Ancak, çok uzun zaman önce TikTok'ta günlük kaydırmamda Monzo'dan bir videoya rastladım. Videoda, sosyal medya başkanı Richard Cook, “660p tasarruf mücadelesi ile nasıl 1 sterlinin üzerinde tasarruf edileceğini” açıkladı. Video, Monzo'nun ürettiği diğer videolar gibi özgün, ilginç, çekici ve çok izlenebilir.

Videoyu izlerken, aslında Monzo ile bir bağlantı hissetmeye başladım. Beynimde beni markaya bağlayan kimyasal bir reaksiyon oluyordu. Sıcak ve bulanık hissettim.

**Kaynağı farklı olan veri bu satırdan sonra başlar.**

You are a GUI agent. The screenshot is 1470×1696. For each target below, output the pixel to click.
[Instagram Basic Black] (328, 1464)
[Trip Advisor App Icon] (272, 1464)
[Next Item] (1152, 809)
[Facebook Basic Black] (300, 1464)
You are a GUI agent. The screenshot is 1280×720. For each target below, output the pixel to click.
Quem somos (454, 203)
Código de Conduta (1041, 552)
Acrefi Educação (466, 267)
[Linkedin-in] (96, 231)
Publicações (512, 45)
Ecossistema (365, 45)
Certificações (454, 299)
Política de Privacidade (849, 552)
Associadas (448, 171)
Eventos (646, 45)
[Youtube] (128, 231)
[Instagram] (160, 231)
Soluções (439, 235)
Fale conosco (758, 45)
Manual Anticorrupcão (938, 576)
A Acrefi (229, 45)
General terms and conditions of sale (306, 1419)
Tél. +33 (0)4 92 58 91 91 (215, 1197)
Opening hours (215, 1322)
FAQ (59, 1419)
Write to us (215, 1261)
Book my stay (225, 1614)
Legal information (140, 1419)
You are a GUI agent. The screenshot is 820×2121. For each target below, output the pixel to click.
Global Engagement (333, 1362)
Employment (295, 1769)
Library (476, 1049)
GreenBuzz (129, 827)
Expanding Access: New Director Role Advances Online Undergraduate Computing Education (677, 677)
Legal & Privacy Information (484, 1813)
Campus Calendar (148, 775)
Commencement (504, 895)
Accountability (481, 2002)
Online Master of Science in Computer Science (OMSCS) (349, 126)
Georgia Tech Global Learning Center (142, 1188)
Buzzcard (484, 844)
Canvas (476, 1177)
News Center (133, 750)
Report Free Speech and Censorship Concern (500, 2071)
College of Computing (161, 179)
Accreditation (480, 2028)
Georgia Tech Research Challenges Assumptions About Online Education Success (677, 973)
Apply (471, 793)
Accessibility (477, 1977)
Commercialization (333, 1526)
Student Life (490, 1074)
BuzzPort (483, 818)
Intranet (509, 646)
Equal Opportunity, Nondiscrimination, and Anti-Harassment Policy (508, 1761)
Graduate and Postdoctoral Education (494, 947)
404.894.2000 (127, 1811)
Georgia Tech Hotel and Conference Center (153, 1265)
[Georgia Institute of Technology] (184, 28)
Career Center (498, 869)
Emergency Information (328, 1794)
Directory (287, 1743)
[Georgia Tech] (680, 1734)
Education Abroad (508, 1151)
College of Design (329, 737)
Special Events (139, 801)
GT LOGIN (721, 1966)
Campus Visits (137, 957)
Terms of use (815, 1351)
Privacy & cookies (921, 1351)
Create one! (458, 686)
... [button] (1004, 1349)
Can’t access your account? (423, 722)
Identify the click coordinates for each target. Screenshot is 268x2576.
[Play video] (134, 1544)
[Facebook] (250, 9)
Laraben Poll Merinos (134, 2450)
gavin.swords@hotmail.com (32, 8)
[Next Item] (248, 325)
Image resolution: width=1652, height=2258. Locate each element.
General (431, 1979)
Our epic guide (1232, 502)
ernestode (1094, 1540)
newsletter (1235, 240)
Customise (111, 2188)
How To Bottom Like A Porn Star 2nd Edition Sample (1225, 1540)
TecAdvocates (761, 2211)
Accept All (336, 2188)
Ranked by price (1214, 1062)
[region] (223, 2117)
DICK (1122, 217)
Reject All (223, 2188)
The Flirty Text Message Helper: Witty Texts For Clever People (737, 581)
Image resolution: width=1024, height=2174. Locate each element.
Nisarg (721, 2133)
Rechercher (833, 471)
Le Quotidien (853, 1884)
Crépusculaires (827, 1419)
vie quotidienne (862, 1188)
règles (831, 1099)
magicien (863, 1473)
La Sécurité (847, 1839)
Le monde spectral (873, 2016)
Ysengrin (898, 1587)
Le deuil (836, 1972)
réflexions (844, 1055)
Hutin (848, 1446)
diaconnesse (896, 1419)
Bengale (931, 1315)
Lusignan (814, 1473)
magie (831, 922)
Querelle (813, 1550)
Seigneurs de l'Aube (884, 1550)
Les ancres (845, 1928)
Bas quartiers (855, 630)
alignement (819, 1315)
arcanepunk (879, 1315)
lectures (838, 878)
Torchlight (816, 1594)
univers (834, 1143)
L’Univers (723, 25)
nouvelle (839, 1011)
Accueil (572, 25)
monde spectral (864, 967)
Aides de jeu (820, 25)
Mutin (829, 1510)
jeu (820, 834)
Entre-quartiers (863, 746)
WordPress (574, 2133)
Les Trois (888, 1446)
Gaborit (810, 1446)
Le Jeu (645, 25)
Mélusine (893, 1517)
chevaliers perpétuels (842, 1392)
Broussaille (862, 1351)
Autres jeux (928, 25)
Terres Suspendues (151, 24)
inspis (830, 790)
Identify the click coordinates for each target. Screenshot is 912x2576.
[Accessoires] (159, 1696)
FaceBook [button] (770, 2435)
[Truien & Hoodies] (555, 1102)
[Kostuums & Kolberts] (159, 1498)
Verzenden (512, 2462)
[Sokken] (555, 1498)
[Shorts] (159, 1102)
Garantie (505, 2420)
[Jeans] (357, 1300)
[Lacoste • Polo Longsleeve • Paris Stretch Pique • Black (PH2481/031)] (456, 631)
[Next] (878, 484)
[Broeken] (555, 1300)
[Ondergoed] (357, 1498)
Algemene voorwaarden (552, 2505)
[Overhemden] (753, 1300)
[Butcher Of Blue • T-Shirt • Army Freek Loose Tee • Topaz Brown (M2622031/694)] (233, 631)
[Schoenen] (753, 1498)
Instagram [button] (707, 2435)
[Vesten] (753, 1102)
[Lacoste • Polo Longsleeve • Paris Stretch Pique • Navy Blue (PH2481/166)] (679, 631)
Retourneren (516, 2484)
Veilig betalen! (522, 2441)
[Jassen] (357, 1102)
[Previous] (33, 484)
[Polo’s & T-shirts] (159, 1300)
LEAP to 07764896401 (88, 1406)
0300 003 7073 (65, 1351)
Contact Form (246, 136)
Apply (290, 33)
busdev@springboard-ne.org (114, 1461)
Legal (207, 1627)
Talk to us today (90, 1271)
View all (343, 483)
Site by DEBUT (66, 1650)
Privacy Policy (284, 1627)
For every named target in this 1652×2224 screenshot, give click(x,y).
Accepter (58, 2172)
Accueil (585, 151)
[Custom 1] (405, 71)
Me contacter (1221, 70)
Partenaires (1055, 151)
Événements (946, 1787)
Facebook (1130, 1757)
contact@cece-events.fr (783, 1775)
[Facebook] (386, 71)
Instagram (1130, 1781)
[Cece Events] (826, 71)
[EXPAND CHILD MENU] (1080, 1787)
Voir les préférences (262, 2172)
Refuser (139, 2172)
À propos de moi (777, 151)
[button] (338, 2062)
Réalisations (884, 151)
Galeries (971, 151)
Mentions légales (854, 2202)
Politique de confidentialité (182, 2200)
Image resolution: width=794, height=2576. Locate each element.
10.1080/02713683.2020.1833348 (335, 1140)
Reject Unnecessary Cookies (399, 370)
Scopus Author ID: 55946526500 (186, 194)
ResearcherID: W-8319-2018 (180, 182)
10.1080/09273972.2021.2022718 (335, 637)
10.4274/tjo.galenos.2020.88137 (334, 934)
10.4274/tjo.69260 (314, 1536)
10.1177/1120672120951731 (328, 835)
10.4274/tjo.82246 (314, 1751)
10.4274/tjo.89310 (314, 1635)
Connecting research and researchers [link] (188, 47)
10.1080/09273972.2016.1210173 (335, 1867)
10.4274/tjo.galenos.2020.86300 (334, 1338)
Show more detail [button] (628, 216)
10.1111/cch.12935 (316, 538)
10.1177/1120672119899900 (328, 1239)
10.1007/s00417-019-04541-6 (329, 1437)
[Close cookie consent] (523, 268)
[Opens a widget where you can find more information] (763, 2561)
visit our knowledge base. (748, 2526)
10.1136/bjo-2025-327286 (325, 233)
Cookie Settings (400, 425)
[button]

Tasarım gereği olsun ya da olmasın, Monzo, bu çok önemli insan bağlantısını oluşturmak için işlevsel deneyimlerini artırmak için sosyal medyayı etkili bir şekilde kullanmanın bir yolunu buldu. İki boyutlu bir işlevsellik parçasından, bir kişiliğe sahip daha yuvarlak ve 3 boyutlu bir şeye geçtiler.

Monzo'nun sosyal medyayı kullanması, müşterilerinizle daha duygusal bir ilişkinin kapısını açmanın zor olsa da imkansız olmadığını gösteriyor, bu da yalnızca büyük bir pozitif olabilir.


Yazar hakkında

Dave Wallace, son 25 yılını finansal hizmet şirketlerinin dijital müşteri deneyimleri tasarlamasına, başlatmasına ve geliştirmesine yardımcı olmak için harcayan bir kullanıcı deneyimi ve pazarlama uzmanıdır.

Tutkulu bir müşteri savunucusu ve şampiyonu ve başarılı bir girişimcidir. 

Twitter'da onu izleyin @davejvwallace ve onunla bağlantı kur  LinkedIn.

spot_img

En Son İstihbarat

spot_img

Bizimle sohbet

Merhaba! Size nasıl yardım edebilirim?